[Excerpt to read Boundary: Start]

The Mudcat Café TM
Thread #24567   Message #290328
Posted By: Sourdough
03-Sep-00 - 01:06 PM
Thread Name: BS: Explaining the Unexplained
Subject: RE: BS: Explaining the Unexplained
I second that recommendation of Randi. He is a magician and so is also an entertainer. As a result, his demonstrations of alternate explanations of the paranormal are interesting and fun as well as informative. I don't believe he says that the paranormal does not exist. His point is that so muuch of what people use to prove the paranormal can be explained by other means.

His best known example is Uri Geller who is best remembered for his bending spoons and making making broken clocks run again. What Randi shows in his demonstration is how easily non-professional (non-magician) observors can be fooled and that scientists, who are totally unprepared for sleight of hand are easily hoodwinked. His explanation of broken clocks and watches running again (a natural phenomonon, notslight of hand) all over Great Britain after Geller appeared on television is a good lesson of how there can be other explanations of an unusual event besides fraud or parapsychological power.

I have an acquintance, a physician, who is very intersted in alternative therapies. He was among the first to use acupuncture in his part of California. He also led a group of practicing physicians as they looked at auras, osteopathy, vitamin supplements and other things that thirty years ago were considered "far out". He was ridiculed but he kept pointing out that physicians do not do such a wonderful job of healing that they can afford not to look at alternative methods that claim to be getting results. As you might expect, some things worked, somethings didn't and some they weren't sure of because they needed larger numbers of people to try them on.

[Excerpt to read Boundary: End]

• **Exercise instructions**: Reproduce the portion of the forum post above that begins with the words containing "I have an acquintance, a" and ends with "try them on.", copying it word for word.

[Raw data Boundary: Start]

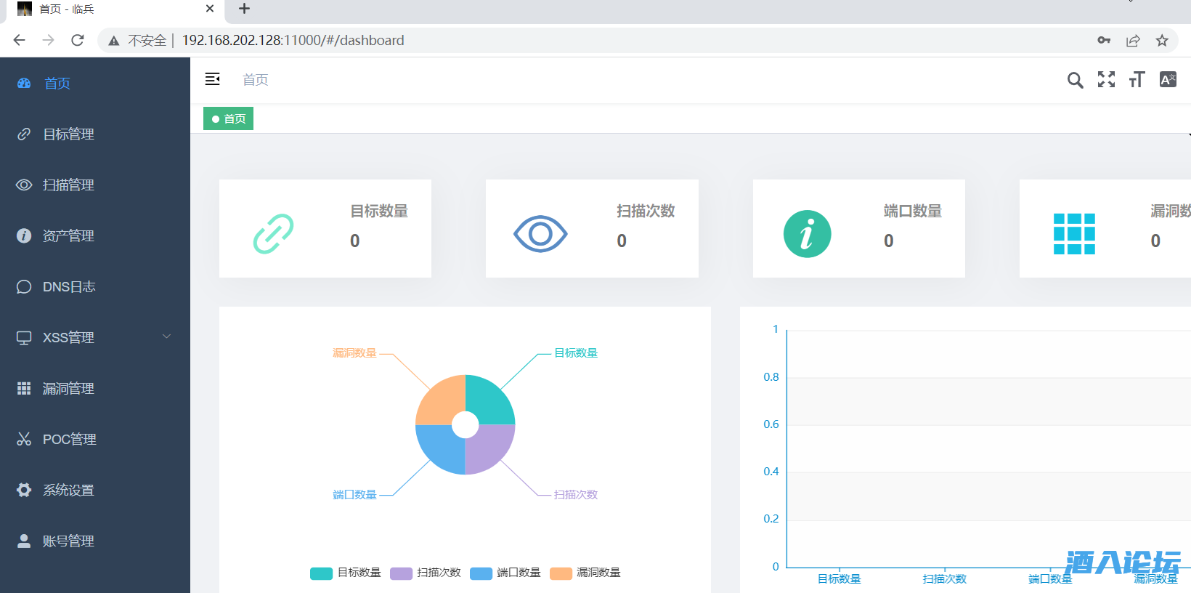Open 目标管理 in the sidebar
Image resolution: width=1191 pixels, height=593 pixels.
pos(68,134)
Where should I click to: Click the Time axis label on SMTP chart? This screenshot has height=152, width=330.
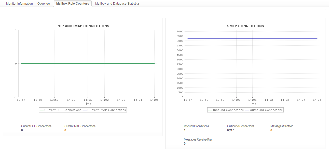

[Raw data Boundary: End]

• **Answer to the exercise**:
I have an acquintance, a physician, who is very intersted in alternative therapies. He was among the first to use acupuncture in his part of California. He also led a group of practicing physicians as they looked at auras, osteopathy, vitamin supplements and other things that thirty years ago were considered "far out". He was ridiculed but he kept pointing out that physicians do not do such a wonderful job of healing that they can afford not to look at alternative methods that claim to be getting results. As you might expect, some things worked, somethings didn't and some they weren't sure of because they needed larger numbers of people to try them on.